Despicable Me 2 Review

From Roger Ebert...
 I do not own this picture.  Despicable Me 2 and/or El Poder Delas Ideas owns it all.

I enjoyed 2010's "Despicable Me" immensely, so I approached "Despicable Me 2" with a wary eye. "Despicable Me" told a funny, sweet, self-contained story about a guy named Gru (Steve Carrell) who renounces villainy and embraces fatherhood. It ended on a note that required no further speculation. Satisfied viewers like me sang "So Long, Farewell" to Gru and his crew. Reps at Universal looked at "Despicable Me's" $251 million dollar domestic box office gross and sang "Never Can Say Goodbye." So, another summer weekend brings another summer sequel.
"Despicable Me 2" is as serviceable as it is unnecessary. Therein lies the rub for me. Here I sit on the fence between 2-1/2 and 3 stars, unsure of where I will fall. On the "thumbs down" side, there's dissatisfaction with a returning hero who is far blander than his original incarnation; he's been neutered by the one thing that made "Despicable Me"'s ending so satisfying.
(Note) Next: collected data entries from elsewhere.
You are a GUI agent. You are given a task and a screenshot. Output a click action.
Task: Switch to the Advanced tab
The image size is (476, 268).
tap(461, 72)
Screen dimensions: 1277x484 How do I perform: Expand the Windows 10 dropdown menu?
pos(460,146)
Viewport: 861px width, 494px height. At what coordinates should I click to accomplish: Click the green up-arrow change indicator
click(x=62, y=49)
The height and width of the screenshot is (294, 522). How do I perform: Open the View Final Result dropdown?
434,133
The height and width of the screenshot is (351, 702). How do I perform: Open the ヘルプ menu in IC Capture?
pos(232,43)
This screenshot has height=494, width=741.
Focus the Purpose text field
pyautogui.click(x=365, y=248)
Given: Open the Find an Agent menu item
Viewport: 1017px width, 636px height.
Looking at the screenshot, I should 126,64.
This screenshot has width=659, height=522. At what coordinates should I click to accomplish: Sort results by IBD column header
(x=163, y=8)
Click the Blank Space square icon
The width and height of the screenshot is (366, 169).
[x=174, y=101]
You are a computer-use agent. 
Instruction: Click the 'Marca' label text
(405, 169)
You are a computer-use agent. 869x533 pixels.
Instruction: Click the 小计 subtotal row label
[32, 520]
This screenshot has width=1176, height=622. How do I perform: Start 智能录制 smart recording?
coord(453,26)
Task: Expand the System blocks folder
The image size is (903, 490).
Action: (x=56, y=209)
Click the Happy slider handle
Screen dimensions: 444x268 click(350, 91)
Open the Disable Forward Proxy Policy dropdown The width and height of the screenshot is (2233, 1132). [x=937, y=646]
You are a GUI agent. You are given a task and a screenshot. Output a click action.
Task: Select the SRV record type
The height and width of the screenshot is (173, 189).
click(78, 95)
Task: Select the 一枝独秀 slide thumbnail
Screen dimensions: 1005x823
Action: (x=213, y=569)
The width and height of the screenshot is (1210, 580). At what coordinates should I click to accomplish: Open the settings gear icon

On the "thumbs-up" side is a series of clever touches made with love and attention by cast and crew. These moments are so good I almost feel despicable for being undecided. So this review is a battle between Evil Film Critic Odie and Emotional Moviegoer Odie. You have a luxury I currently do not: You can look at the star rating above and see who won.
The opening of "Despicable Me 2" is an example of its brash cleverness. An entire intelligence team and their outpost is attacked by a huge horseshoe magnet straight out of that Warner Bros. cartoon subsidiary, The Acme Company. Almost everyone and everything is pulled comically into the sky and relocated, save for a port-a-potty and its terrified inhabitant. This act of vandalism attracts the attention of the AVI, an organization that tracks and reports the kind of villainy Gru partook in back in the days of  "Despicable Me." The AVI sends out agent Lucy (Kristen Wiig) to ask Gru to use his powers of villainous deduction to figure out who's behind these extreme demonstrations of magnetic personality. Lucy's idea of asking nicely is electrocuting Gru with a "lipstick taser" before tossing him into the trunk of her superspy car-slash-plane-slash-boat.